Search the records below for the string "computer" and copy each line where it turns up.

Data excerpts
◇ ◇ ◇ ◇
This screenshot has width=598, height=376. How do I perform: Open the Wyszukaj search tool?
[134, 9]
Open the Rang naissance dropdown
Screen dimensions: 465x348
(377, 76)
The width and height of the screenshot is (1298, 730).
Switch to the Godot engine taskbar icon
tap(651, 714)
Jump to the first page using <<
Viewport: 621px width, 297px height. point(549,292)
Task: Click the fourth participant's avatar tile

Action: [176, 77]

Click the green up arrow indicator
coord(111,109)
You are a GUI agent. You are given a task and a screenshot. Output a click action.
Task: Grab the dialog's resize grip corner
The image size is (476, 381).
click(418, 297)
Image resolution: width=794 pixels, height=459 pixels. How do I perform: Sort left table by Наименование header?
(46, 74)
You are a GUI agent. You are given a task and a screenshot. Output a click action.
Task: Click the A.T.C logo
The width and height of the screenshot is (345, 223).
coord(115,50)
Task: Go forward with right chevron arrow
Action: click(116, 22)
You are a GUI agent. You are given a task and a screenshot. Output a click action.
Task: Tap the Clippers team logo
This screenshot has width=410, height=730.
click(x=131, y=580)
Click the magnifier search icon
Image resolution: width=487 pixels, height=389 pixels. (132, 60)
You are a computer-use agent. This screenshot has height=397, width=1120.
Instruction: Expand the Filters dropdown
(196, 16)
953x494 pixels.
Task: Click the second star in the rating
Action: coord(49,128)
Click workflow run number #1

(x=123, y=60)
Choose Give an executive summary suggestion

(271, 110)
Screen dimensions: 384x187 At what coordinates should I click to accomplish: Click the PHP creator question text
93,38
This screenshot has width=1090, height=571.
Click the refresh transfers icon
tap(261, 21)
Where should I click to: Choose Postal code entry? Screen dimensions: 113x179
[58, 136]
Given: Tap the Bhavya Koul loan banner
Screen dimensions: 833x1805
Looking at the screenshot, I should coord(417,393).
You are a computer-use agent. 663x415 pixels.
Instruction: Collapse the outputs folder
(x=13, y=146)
◇ ◇ ◇ ◇
## Answer section
You are a computer-use agent. This screenshot has height=397, width=1120.
You are a computer-use agent. 663x415 pixels.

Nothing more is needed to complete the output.